Pour réussir des Champs-Elysées à coup sûr, suivez ces conseils.

Prenez l’été, et soyez invités à une fête dans l’appartement du père d’une copine d’une amie d’une très bonne amie, dans une petite rue perpendiculaire aux Champs-Elysées. Oubliez que vous êtes dans ce quartier et passez une agréable soirée. Les gens sont sympathiques et d’horizons variés, la musique aussi et tout le monde danse.

Au bout de la nuit, il ne reste qu’une demi-douzaine de personnes. Assis plutôt qu’avachis. Il semble rester encore de l’énergie avant d’aller dormir. Laissez alors s’insinuer l’idée d’un petit déjeuner quelque part dans le quartier. Le bleu du matin n’apparaît-il pas aux vitres de l'appartement ? Laissez-vous surprendre, laissez-vous porter par la bonne humeur de ce petit groupe tendre et amical.
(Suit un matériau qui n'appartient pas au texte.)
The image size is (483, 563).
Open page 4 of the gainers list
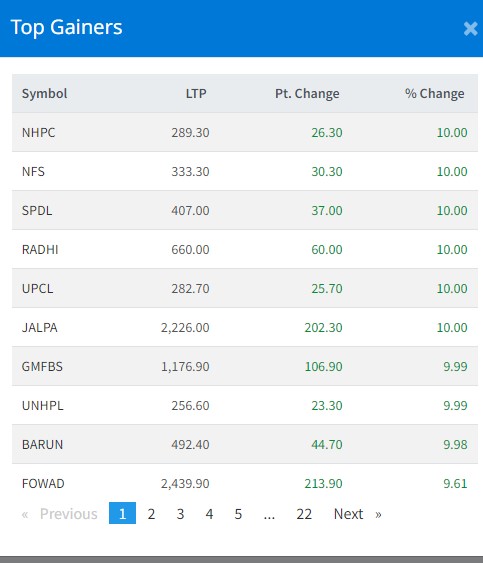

Attention : dosez bien l’aube. Juste le début. Comme si de rien n’était, dirigez-vous tous vers l’avenue au bout de la rue. Débouchez sur l’avenue et traversez tout doucement les Champs-Elysées. Regardez vers le haut de l’avenue. Regardez vers le bas. Dégustez.

Certains préfèrent le coucher du soleil derrière l’Arc de Triomphe, le coton des nuages disloqués au-dessus de Paris, le ciel bleu-blanc-rouge. Pour notre recette, cependant, retenez le matin et tournez le dos à l’Arc. Descendez doucement, à la vitesse que vos pieds et ceux du petit groupe voudront bien prendre, après tant d’heures de cha-cha-cha et de high-life. Descendez jusqu’aux portes du Jardin des Tuileries. La place de la Concorde n’est pas encore libre de voitures. Elle rend au soleil ce qui est au soleil.

Tournez aussi le dos à l’Obélisque et entrez dans le jardin rayonnant. Certains s’assiéront autour de la fontaine, les pieds appuyés contre le rebord, main dans la main. D’autres iront chercher des croissants sous les colonnes de la rue de Rivoli.

Dégustez les pains au chocolat, les croissants amenés à vous. Derrière, les Champs-Elysées mènent à vous. Pas loin au-dessus de vos têtes, le soleil vous réchauffe juste ce qu’il faut. Devant, la fontaine et le jardin plat préservent encore un peu de votre sommeil. Il n’est pas l’heure de se lever, vous ne vous êtes pas couchés, vous avez encore fait le tour du jour et de la nuit.

Les grandes avenues des grandes villes se prêtent très bien à cet instant, à condition qu’il soit accompagné d’un petit déjeuner.